▶ Exercise aim: Extend the article below on the Trans-Pacific Partnership negotiations and drug patent protections, picking up right after its final paragraph.

▶ Text for analysis:
..............................
TPP Agreement
Chief negotiators attend a news conference to conclude the 16th round of the Trans-Pacific Partnership (TPP) negotiations in Singapore March 13, 2013. Negotiators include (L-R) Australia's Hamish McCormick, Brunei's Lim Jock Hoi, Canada's Kirsten Hillman, Chile's Felipe Lopeandia, Malaysia's J. Jayasiri, Singapore's Ng Bee Kim, Mexico's Roberto Zapata, New Zealand's David Walker, Peru's Edgar Vasquez, Barbara Weisel of the U.S., and Vietnam's Khanh Tran Quoc. Reuters/Edgar Su

Pharmacuetical industry leaders are meeting in Australia this week to finalize a massive trade agreement between the United States and 11 other countries, negotiations that critics say may result in strong intellectual property protections for drug companies at the expense of patients' access to medicines.

Last week, WikiLeaks released a 77-page document showing a draft of proposed rules debated behind closed doors. The proposal called for stronger patent protection for pharmaceutical companies. While some observers argue the measures will help boost business and trade, others worry about what it means for poorer nations. Critics say that the lack of transparency and heavy influence of corporate players is a dangerous combination.

“Everyone is advocating for their own position, but you have to strike a balance here,” said Robert Stoll, former U.S. Patent and Trademark Commissioner, currently an attorney at Drinker Biddle & Reath LLP. “But what I find most disconcerting is that in this day and age we need to keep this under wraps.”

The Trans-Pacific Partnership (TPP) is a proposed free-trade agreement involving the United States, Australia, Brunei Darussalam, Canada, Chile, Japan, Malaysia, Mexico, New Zealand, Peru, Singapore and Vietnam. It is intended to lower tariffs and promote economic development between the countries.
..............................
▶ Data:
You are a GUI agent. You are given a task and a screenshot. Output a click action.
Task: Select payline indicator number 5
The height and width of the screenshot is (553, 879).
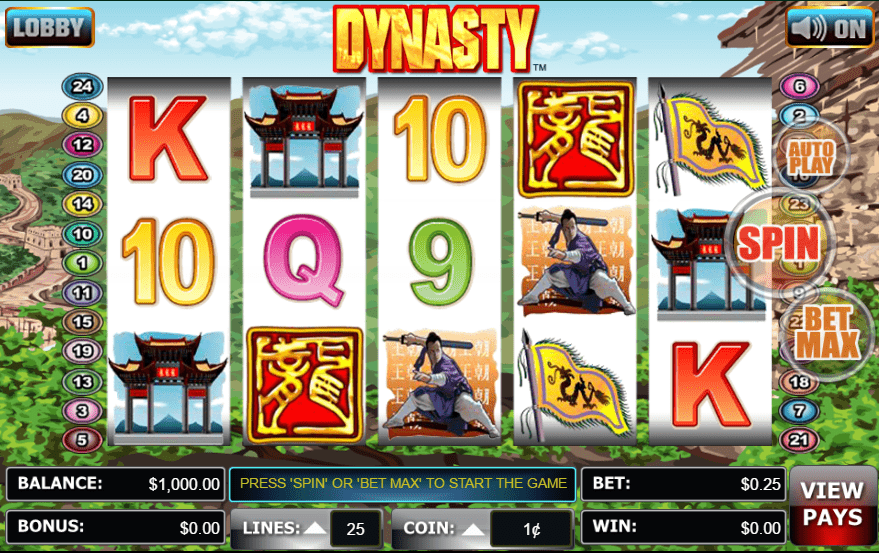click(x=82, y=440)
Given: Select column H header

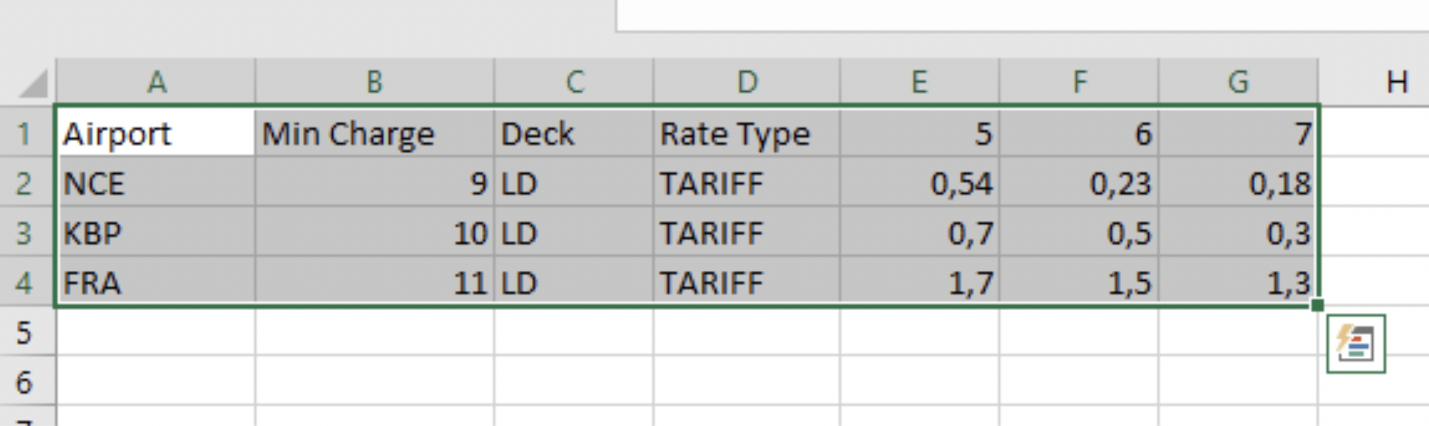Looking at the screenshot, I should point(1396,82).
..............................
▶ Response to the task:
Intellectual property rights are one of many issues being discussed, and one particular part related to the pharmaceutical industry has been especially contentious: compulsory licensing, which allows a generic drug producer to copy a patented product without permission in times of great need. Proponents say this is a necessary feature that ensures patients' access to essential medicine if the need is great, regardless of cost. But members of the pharma industry fear the regulation is being misused, and they say it's infringing on their legal ownership rights.

“I think it's important to have that article in there, but I think it's also important that a country have strong patent protection to enable growth in new areas,” Stoll said.

The rule is included in articles 30 and 31 of the World Trade Organization’s Trade-Related Aspects of Intellectual Property Rights (TRIPS) agreement, signed in 1994. There were no references to this rule in the proposed leaked draft, which did outline the possibility of a 12-year timeline for drug companies to keep their patents on drugs, which would delay cheaper, generic versions of medicines from hitting the market.

“This would give an advantage to the pharmaceutical companies at the expense of patients,” said Peter Maybarduk, program director of the Global Access to Medicines Program.

Maybarduk explained that even with original World Trade Agreement rules, some of the poorer members of the TPP would be at a major disadvantage. Vietnam, for example, is one of the poorest and doesn’t have the same intellectual property regulation as its American or Australian counterparts.

“The public health systems in these countries just can’t handle it,” Maybarduk said. “In exchange for a trade agreement, they’re being asked to trade away a number of safeguards in their economies.”

But industry proponents say stronger intellectual property protection in these countries will help promote growth in a valuable industry.

“Strong [intellectual property] protections are the important foundation for economic growth and development,” said Mark Grayson, a spokesperson for the Pharmaceutical Research and Manufacturers of America (PhRMA), a drug industry lobbying group. “People signed on because they want high standards.”

While he said he wouldn’t comment directly on the leaked documents, he did note that no part of the agreement had been finalized.

“Nothing means anything until it's done,” he said.

Trade officials will meet in Canberra Oct. 25-27 to finalize the agreement.